| What to produce |
Reproduce everything from the beginning of the entries down to the line containing "center [196, 276].", substituting "image" for "screenshot" and leaving all else unchanged. Omit the pictures from your reply.

(Beginning of Provided records)

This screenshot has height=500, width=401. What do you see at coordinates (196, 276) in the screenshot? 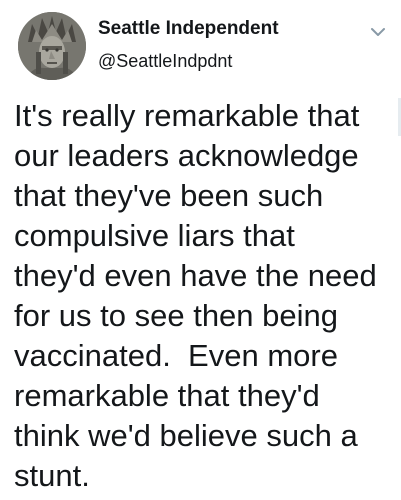
I see `tweet-text-line: they'd even have the need` at bounding box center [196, 276].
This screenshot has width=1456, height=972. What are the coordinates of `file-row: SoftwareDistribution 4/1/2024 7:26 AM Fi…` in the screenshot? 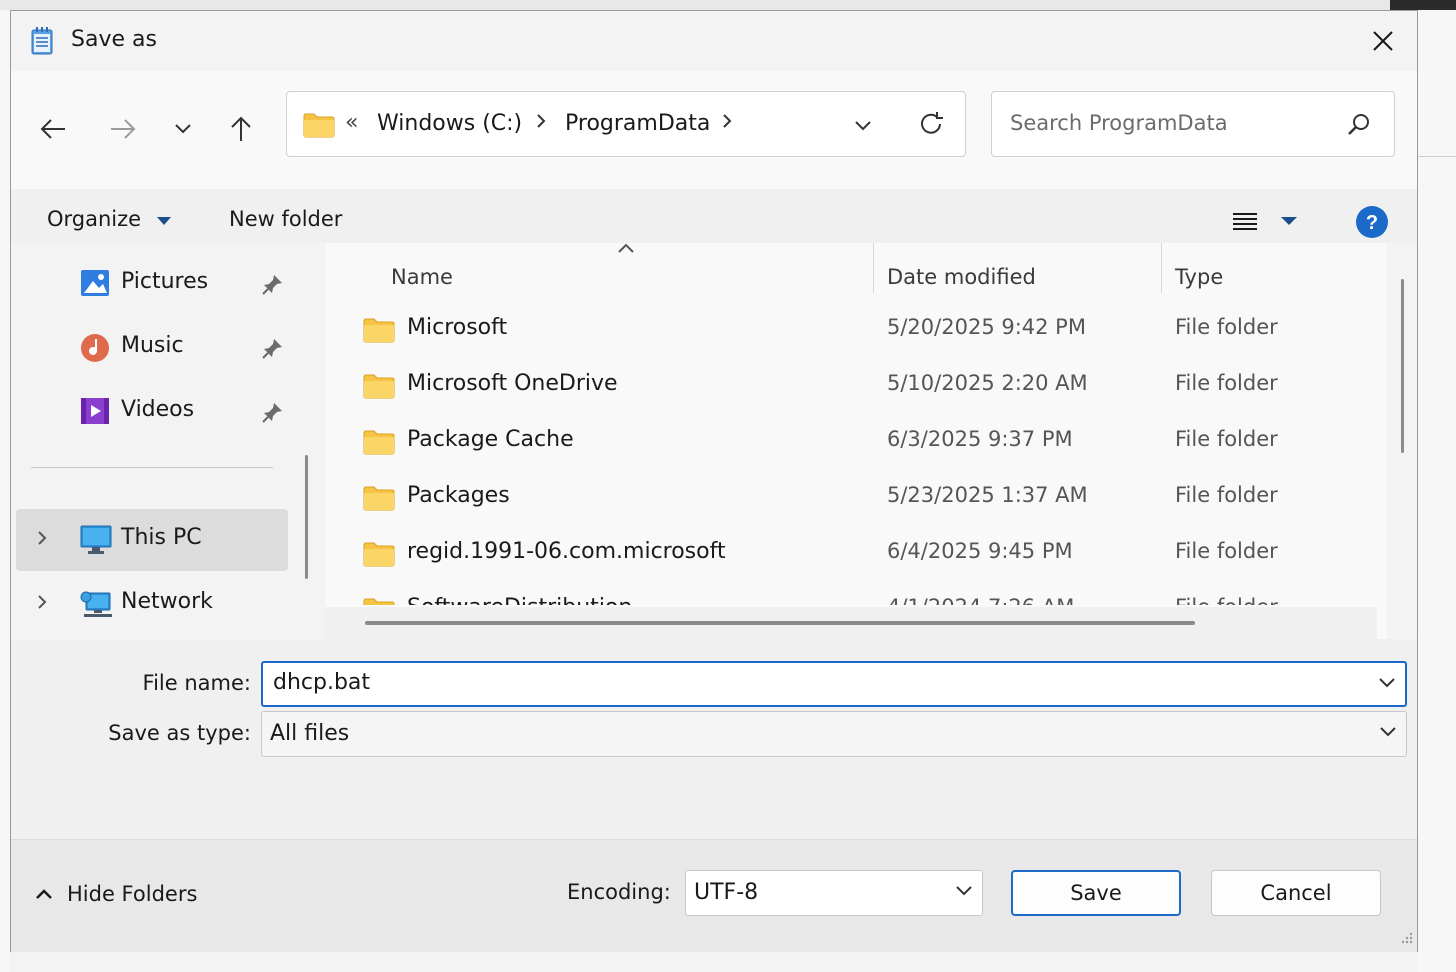 It's located at (855, 594).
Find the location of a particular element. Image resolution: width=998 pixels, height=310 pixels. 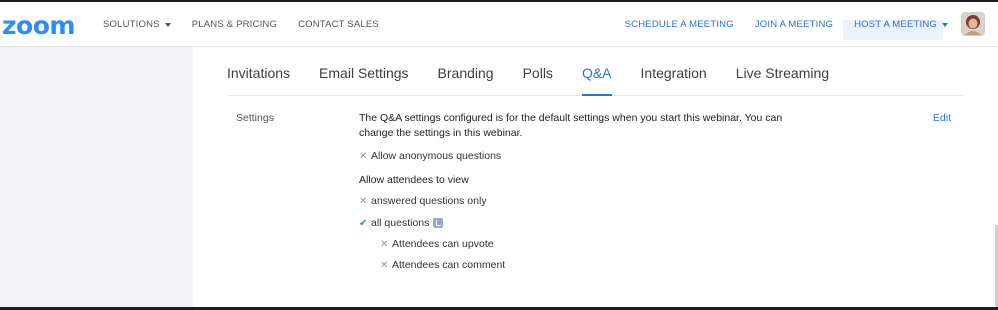

primary-nav: SOLUTIONS PLANS & PRICING CONTACT SALES is located at coordinates (252, 24).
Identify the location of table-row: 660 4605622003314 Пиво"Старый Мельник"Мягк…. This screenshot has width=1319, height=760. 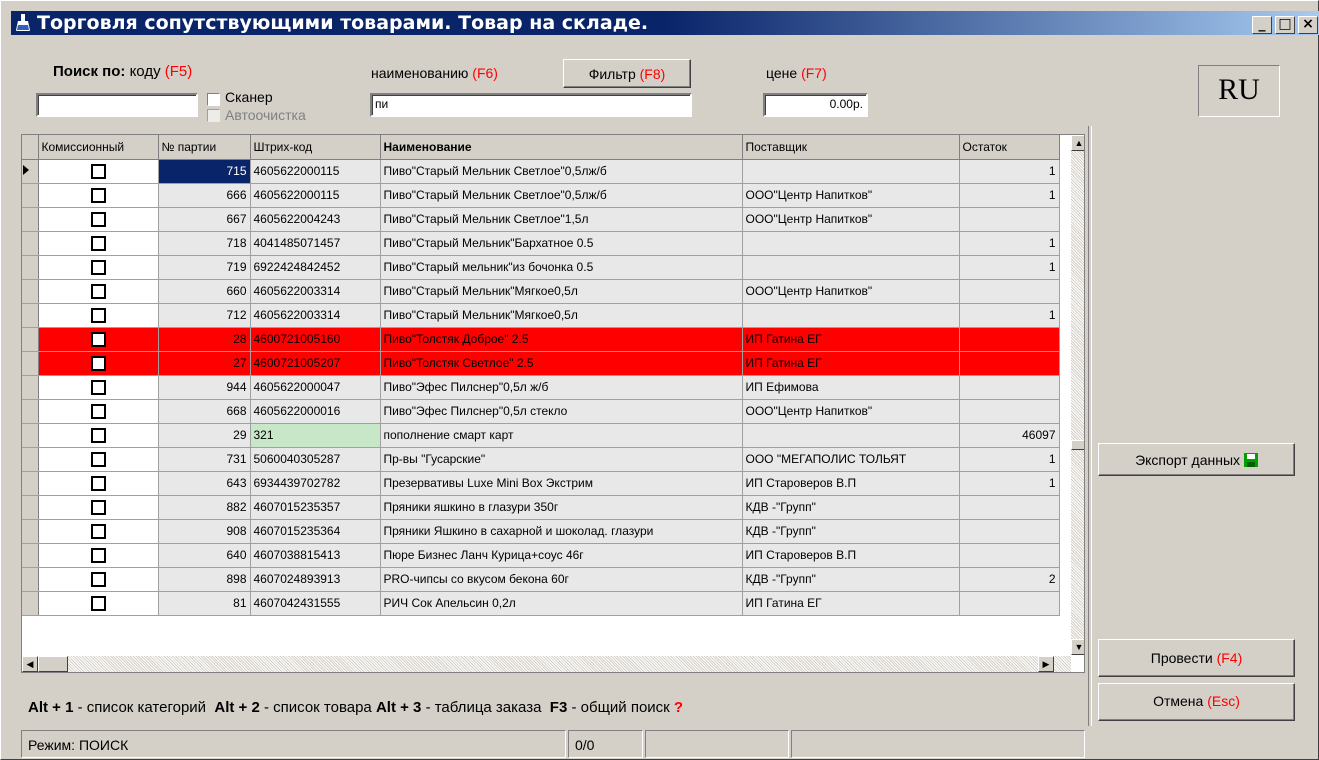
(541, 292).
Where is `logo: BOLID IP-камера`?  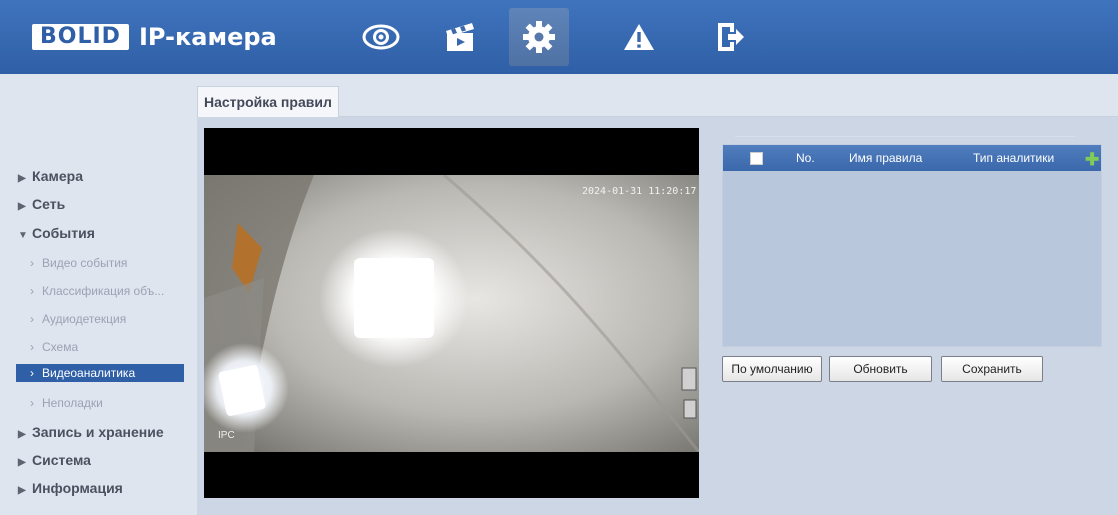 logo: BOLID IP-камера is located at coordinates (154, 37).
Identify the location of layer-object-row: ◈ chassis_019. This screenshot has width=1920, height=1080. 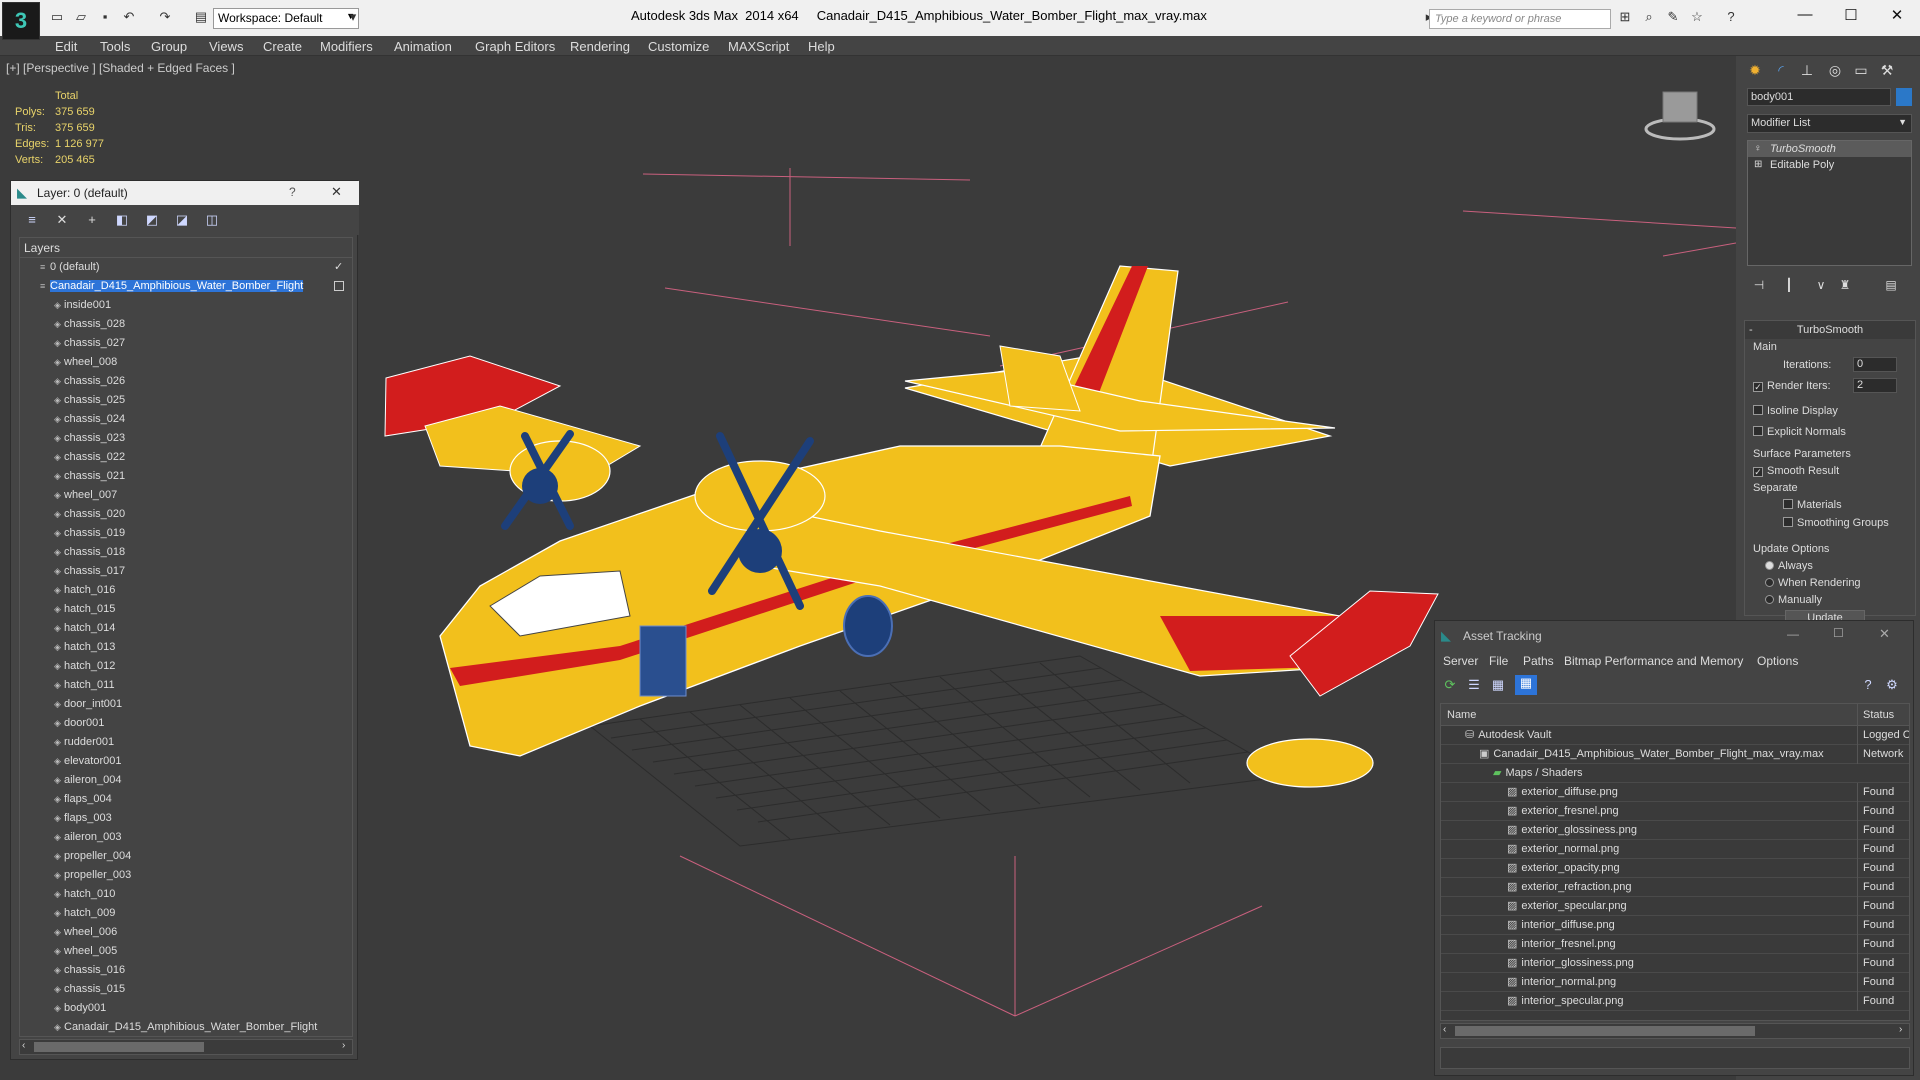
(186, 534).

(End of Provided records)

| Answer for the task |
This image has height=500, width=401. What do you see at coordinates (196, 276) in the image? 
I see `tweet-text-line: they'd even have the need` at bounding box center [196, 276].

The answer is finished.